US housing starts peaked in January 2006. Home prices did the same in the middle of the year or early 2007, depending on the metric. Yet the jobless rate barely rose over the 2006-2007 period, from 4.9% at the end of 2005 to 5.0% at the end of 2007. But it was 7.3% by the end of 2008 and rising. Yet from April through October of that year, the Federal Reserve left unchanged its fed funds rate. St. Louis Fed President James Bullard now says “we should have done even more in 2007-2009. Something like nominal GDP targeting, if it’s appropriately formulated, does look like optimal policy.” That opinion is based on a new paper Bullard co-authored, “Optimal Monetary Policy at the Zero Lower Bound.”

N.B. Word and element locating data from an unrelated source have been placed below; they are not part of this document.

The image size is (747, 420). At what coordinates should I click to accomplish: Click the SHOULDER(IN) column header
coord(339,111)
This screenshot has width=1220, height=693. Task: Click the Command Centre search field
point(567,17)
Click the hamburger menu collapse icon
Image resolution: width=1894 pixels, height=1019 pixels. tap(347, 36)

Economist Scott Sumner is favorably inclined toward this development:
The Fed held its fed funds target stable (at 2.0%) from late April to October 2008. This despite extremely serious deterioration in the labor market. But why? In the statement issued after the September 16, 2008 meeting, which occurred two days after Lehman failed, the Fed gave us their reasoning. They indicated that they saw equal risk of recession and high inflation. Given that they perceived these risks as balanced, they decided not to change policy.
In my view, policy was being continually tightened throughout this period. If we had had a NGDP futures market, it would have indicated falling NGDP expectations. TIPS spreads were declining, and reached 1.23% for the 5-year spread by the time of their September meeting.

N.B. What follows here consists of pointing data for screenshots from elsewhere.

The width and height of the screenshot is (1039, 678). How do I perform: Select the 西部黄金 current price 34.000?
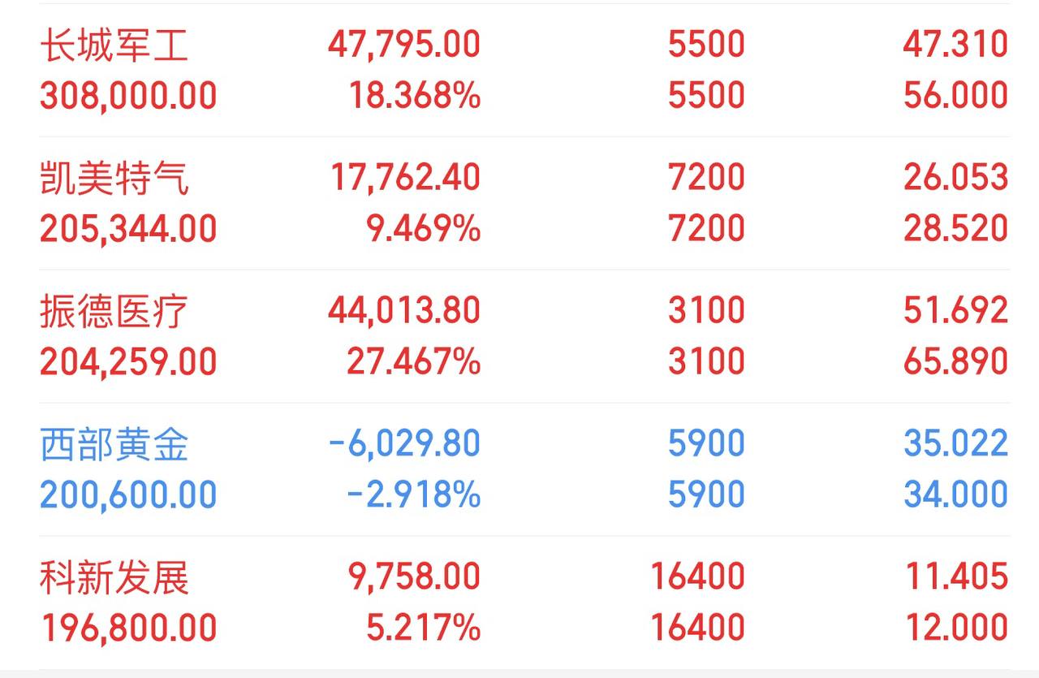[x=955, y=495]
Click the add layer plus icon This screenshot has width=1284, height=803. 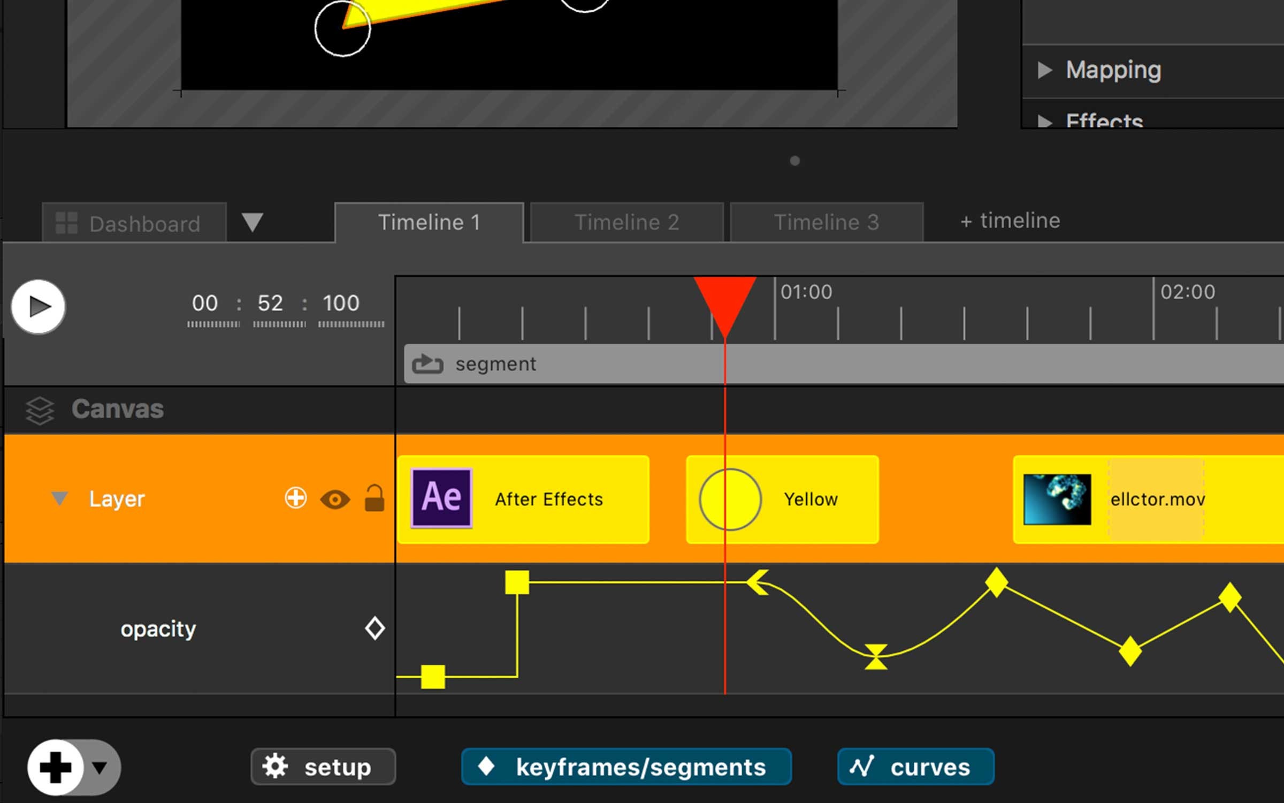pyautogui.click(x=295, y=498)
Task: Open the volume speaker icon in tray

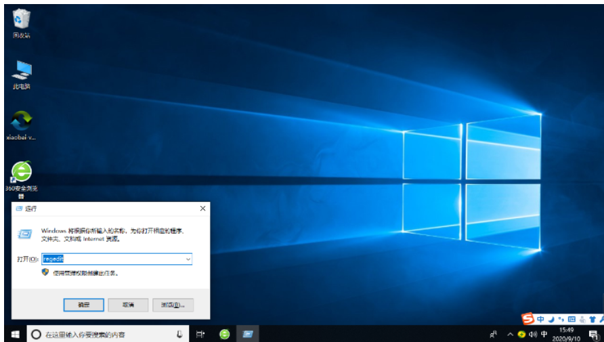Action: (x=533, y=334)
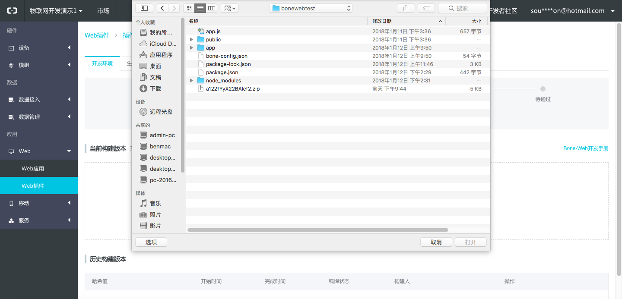Open iCloud Drive in the sidebar
622x299 pixels.
coord(163,44)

Today we know that the real problem was deflation, which had set in by early 2009. But the Fed was worried about high inflation, and this led them to unintentionally tighten monetary policy. Even though the policy rate was stable at 2.0%, the Wicksellian natural rate was falling fast between April and October. Hence the effective stance of monetary policy was getting progressively tighter.

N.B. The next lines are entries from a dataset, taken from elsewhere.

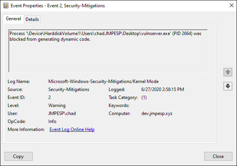Open Event Log Online Help link
Screen dimensions: 237x166
point(72,129)
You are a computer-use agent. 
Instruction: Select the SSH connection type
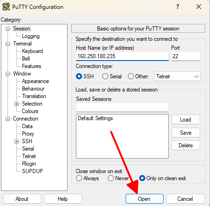79,76
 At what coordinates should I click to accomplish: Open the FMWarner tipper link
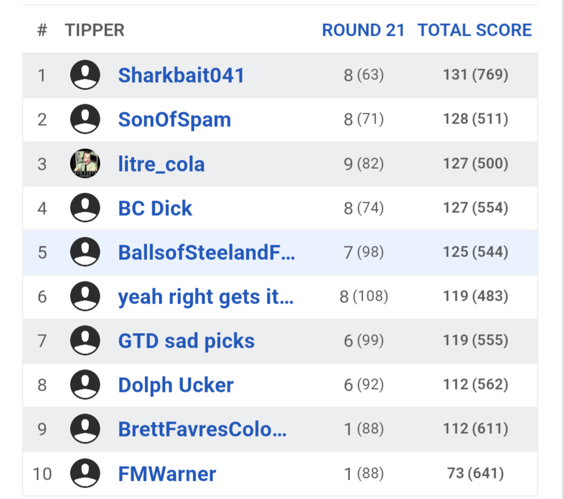pos(167,474)
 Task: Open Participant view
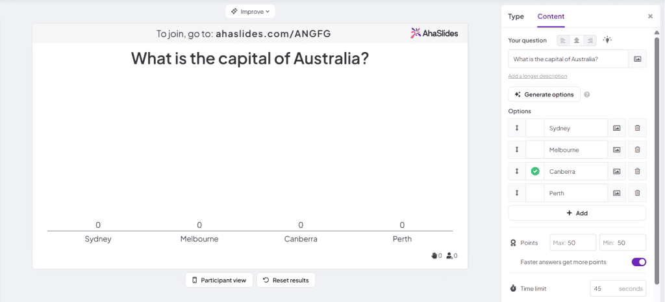[220, 281]
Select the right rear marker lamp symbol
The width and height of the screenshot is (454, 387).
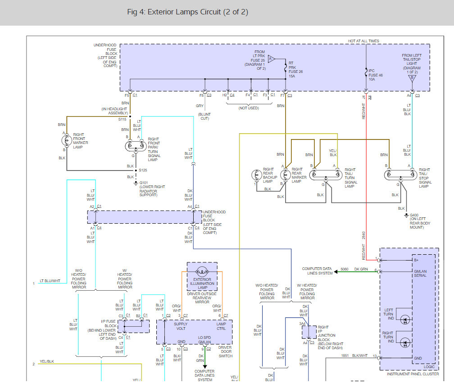pos(285,175)
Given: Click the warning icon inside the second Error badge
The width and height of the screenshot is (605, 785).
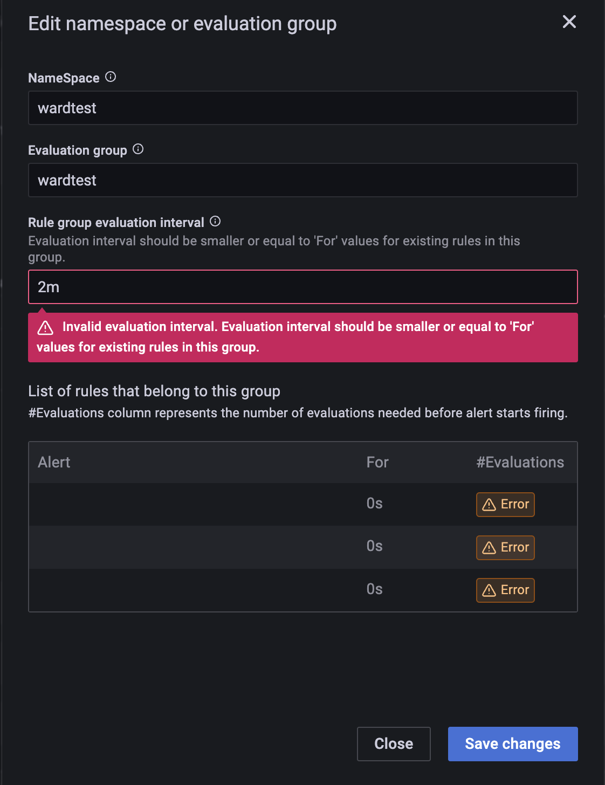Looking at the screenshot, I should (x=490, y=547).
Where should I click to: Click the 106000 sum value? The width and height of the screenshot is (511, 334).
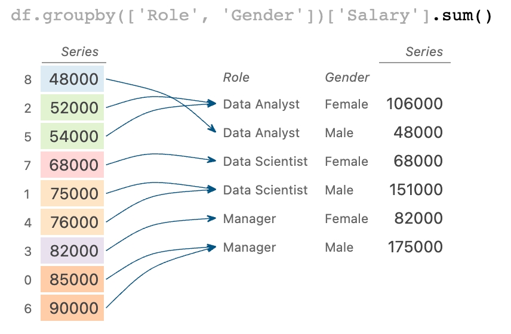point(414,104)
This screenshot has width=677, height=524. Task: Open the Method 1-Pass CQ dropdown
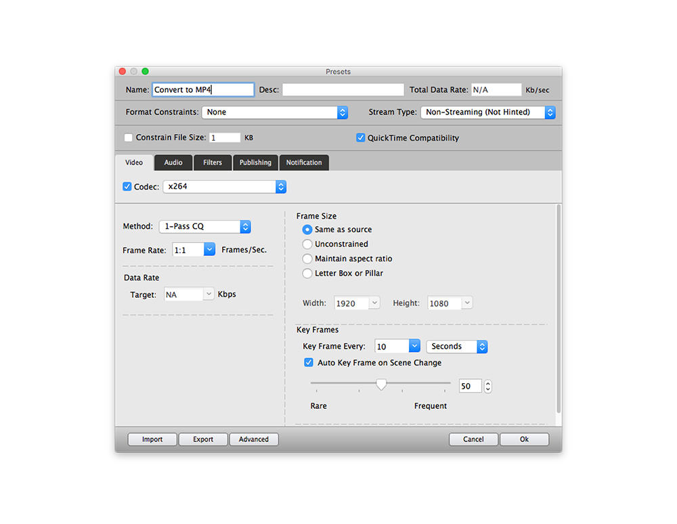[x=204, y=227]
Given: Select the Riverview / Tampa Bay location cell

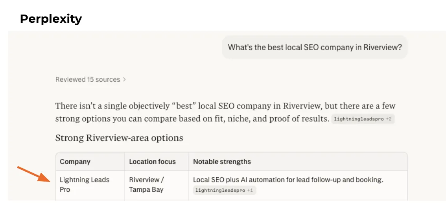Looking at the screenshot, I should (146, 184).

The new paper by James Bullard (who is president of the St Louis Fed) and three other researchers, tells us what went wrong in 2008. The Fed needed to allow a higher price level, to offset the negative shock from the housing/banking crisis. That would have required them to ease monetary policy. But the inflation numbers were very scary. Not only were they higher than the Fed’s 2% target, they were increasing up until July 2008, the last data point available by the September meeting. Little did they know that inflation had already fallen to 4.0% in August, and would reach less than 0.4% in December. By March of 2009 the 12-month inflation rate was negative—we were in deflation.
The markets figured out this problem before the Fed. If the Fed had adopted NGDP targeting, they would have ignored the inflation numbers and focused on NGDP growth. Even so, because of data lags they might have been a bit behind the curve. But the markets would have expected a catch-up from any near-term NGDP undershoot, and thus NGDP growth expectations would have stayed strong enough to prevent the economy from hitting the zero bound.
In a recent The Week column, I basically asked if Republicans had learned any economic lessons from the Great Recession. One possible takeaway might be that the Fed was too tight in 2008 and afterward, playing a huge role in the downturn and sluggish recovery. A second lesson would be that reform of the Fed should perhaps focus on what both Sumner and Bullard are talking about rather than what Republicans are mostly talking about these days.